* **PROBLEM REQUIREMENTS**: Starting at the line that has "1429x840 pixels." and stopping after the line that has "Switch to 6 Mon. chart", reproduce the listing below exactly; omit everything else.

* **SUPPLIED INFORMATION**:
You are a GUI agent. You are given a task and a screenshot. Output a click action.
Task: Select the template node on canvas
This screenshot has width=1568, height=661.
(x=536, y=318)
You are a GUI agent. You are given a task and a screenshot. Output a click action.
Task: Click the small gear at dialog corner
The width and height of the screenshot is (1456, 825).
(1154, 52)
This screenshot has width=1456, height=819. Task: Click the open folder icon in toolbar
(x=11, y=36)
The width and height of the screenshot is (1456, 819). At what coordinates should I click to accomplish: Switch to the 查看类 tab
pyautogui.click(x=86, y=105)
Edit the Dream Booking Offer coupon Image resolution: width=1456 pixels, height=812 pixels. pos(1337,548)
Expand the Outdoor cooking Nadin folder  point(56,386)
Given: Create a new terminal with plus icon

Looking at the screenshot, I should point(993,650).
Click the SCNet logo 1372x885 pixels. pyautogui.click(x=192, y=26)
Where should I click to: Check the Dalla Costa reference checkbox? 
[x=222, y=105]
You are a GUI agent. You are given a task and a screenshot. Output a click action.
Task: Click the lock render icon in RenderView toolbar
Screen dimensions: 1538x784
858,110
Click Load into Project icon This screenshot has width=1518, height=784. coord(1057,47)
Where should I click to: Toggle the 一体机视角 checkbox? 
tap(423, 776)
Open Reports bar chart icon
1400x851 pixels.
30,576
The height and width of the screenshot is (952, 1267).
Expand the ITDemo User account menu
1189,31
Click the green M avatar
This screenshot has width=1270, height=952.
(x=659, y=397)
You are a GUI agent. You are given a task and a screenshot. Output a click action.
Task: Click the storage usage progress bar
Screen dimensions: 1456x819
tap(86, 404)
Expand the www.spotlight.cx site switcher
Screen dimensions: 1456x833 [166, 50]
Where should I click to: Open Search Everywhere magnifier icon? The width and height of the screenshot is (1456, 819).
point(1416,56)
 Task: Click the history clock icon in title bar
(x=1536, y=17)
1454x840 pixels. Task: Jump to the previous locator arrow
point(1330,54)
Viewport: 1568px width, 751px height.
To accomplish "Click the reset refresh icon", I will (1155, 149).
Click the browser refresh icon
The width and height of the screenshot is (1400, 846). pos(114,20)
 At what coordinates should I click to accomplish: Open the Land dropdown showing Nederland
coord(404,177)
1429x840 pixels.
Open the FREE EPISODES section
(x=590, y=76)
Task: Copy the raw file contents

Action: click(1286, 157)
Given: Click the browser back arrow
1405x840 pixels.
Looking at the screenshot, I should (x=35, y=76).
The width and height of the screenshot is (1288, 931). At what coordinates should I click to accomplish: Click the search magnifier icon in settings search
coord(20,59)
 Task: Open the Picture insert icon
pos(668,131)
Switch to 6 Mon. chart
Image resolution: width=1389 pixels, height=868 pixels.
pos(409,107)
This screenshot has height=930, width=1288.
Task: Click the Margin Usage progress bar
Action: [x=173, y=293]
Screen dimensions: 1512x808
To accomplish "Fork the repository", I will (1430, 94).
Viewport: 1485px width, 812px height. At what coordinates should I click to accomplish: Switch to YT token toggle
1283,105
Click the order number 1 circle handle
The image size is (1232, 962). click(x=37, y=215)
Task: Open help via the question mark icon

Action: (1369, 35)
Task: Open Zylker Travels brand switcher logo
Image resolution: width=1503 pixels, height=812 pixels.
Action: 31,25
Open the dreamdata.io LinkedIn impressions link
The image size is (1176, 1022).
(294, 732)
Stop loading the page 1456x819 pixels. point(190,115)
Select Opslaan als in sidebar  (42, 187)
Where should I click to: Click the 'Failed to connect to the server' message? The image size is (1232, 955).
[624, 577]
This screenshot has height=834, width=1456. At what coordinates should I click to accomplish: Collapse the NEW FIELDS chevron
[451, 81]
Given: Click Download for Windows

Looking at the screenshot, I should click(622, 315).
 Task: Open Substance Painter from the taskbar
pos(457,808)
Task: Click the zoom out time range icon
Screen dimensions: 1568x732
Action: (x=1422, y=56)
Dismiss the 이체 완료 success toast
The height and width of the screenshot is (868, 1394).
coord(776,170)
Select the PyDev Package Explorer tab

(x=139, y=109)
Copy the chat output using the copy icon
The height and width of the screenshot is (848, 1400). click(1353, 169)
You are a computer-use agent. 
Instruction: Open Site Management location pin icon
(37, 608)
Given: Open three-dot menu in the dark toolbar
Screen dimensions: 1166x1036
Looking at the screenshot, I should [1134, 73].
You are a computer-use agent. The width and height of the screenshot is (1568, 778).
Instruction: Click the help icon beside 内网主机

* **RESULT BELOW**:
1429x840 pixels.
Open the FREE EPISODES section
(x=590, y=76)
Task: Copy the raw file contents

Action: click(1286, 157)
Given: Click the browser back arrow
1405x840 pixels.
Looking at the screenshot, I should (x=35, y=76).
The width and height of the screenshot is (1288, 931). At what coordinates should I click to accomplish: Click the search magnifier icon in settings search
coord(20,59)
 Task: Open the Picture insert icon
pos(668,131)
Switch to 6 Mon. chart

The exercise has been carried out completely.